Battle Hymn of a Freedman: African-American Soldiers in the Civil War
C. ANTHONY BUSH '76, composer/author, drums
DAVID MURRAY, tenor saxophone
SAMUEL REECE '74, narrator
GREGORY COOKE, director, actor
SISSEL BAKKEN, mezzo-soprano
THORTON HUDSON, JR., piano
TIM BUSH, bass
BOBBY BRADFORD, trumpet
VON BUSH, singer
YARTUMO GBORKORQUELLIE, singer
BOBBIE KYLES-COLES, actor
ANDREW ROBINSON, singer
RICHARD COON, actor
WEDNESDAY, JANUARY 30, 2013
The Origins of Battle Hymn of a Freedman
By C. Anthony Bush, Ph.D.
As a child my father often told me about his family’s survival of the Great Depression in Pine Bluff, Arkansas. Father took pride in the fact that his grandfather’s pension from the U.S. Civil War provided resources for his grandmother, his mother, and his mother’s children to live a good life even in the misery of the Depression. Great Grandfather Franklin was, however, never discussed even though he was the source of silent pride. My father, who was born in 1925, lived with Great Grandfather Franklin until Great Grandfather died. The family practiced oral history. But, my aunt and my father never discussed details of Richard Franklin’s life. Great Grandfather Franklin was a source of pride, but a complete mystery. What I did know and what I could feel was the preacher, and the determination, the discipline, and a martial spirit in all his descendants. I did not pry. I let my Grandfather and Great Grandfather rest.

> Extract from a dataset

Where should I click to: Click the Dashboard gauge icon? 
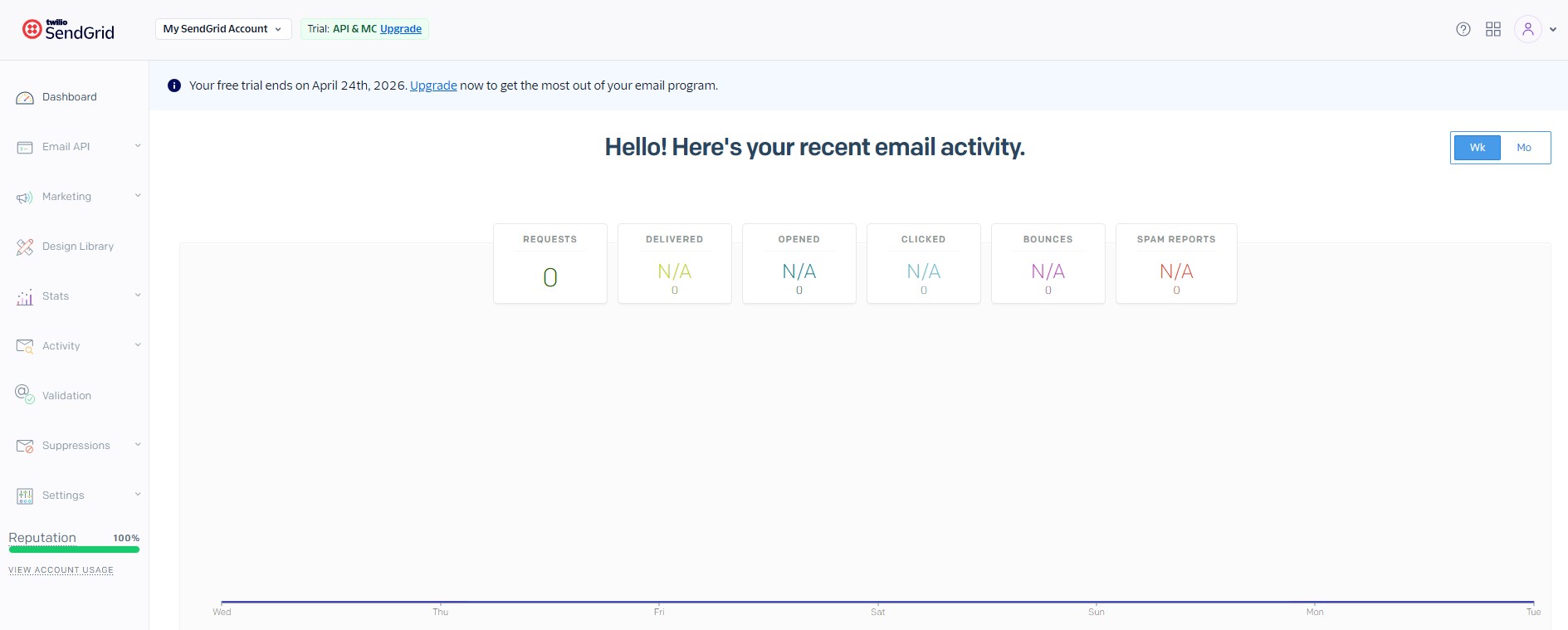pyautogui.click(x=25, y=98)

This rest came to an end with the Million Man March in Washington, D.C. Surrounded by hundreds of thousands of African American Men, I was determined to bring their memories to life in me. What kind of men were my paternal grandfather and paternal great grandfathers? In 1996 this question took me to Pine Bluff, Arkansas which was the place of my father’s birth. Because I wanted knowledge of my African roots, I began investigating Great Grandfather Richard Franklin who had also lived in Pine Bluff. Still silence and mystery surrounded Richard Franklin.
In the summer of 2011, the fog surrounding Richard Franklin began to clear. In preparation for a family reunion a cousin had the U.S. Civil War Pension Application of Richard Franklin. The application revealed that Richard Franklin was not my Great Grandfather’s real name. Richard Franklin was really Frank Wells, who had been a boy soldier during the United States Civil War. Frank Wells was 11 years old when he joined the 2nd Regiment, Light Artillery, Company H, United States Colored Troops. He was a powder boy, and he had been wounded in the U.S. Civil War. After the war and in an act of self-defense, Frank Wells had mortally wounded his white assailant. After fleeing Louisiana, Frank Wells changed his name. The family fell silent for reasons of self-preservation. We were unable to celebrate a man, at the time of the Civil War a boy, who fought to liberate Black People from the bonds of Chattel Slavery!
I felt a powerful need to tell the story of Frank Wells and African American Soldiers in the Civil Wars. I put lyrics to previously written songs and wrote a few new songs. I wrote Frank’s story. After researching history, African American Heroes of the Civil War were incorporated into the Musical/Jazzical “Battle Hymn of a Freedman” (2011). This work celebrates African American Soldiers’ fight for liberty and celebrates their Christian Faith. The play gives African American Soldiers voices, songs, motives, and emotions as they fought at Fort Pillow, Tennessee; New Market Heights, Virginia; and Richmond, Virginia. The play rests on the silent pride that Frank Wells instilled in his family. This pride was from certain knowledge that “no one gave African Slaves in the United States their freedom. African American Soldiers in the Union Armed Forces fought and died for the liberty of themselves, their families, their friends, and their country.”
January 1, 2013 was the 150th Anniversary of the Effective Date of the Emancipation Proclamation. President Lincoln published the Emancipation Proclamation on September 22, 1862, without identifying States in rebellion. Because of the Dred Scott Decision and the success of Confederate Armies, the Emancipation Proclamation resulted in no one being freed, but 220,000 African American Soldiers were recruited. The War was settled through arms, and tens of thousands African Americans died in the War. I am grateful to Claremont McKenna College for celebrating the 150th Anniversary of the Emancipation Proclamation. Students will hear songs, words, and voices of United States Colored Troops in musical Battle Hymn of a Freedman. Grammy Winner and Tenor Saxophonist Dr. David Murray will perform in the play and CMC alumnus Samuel Reece ’74 will narrate.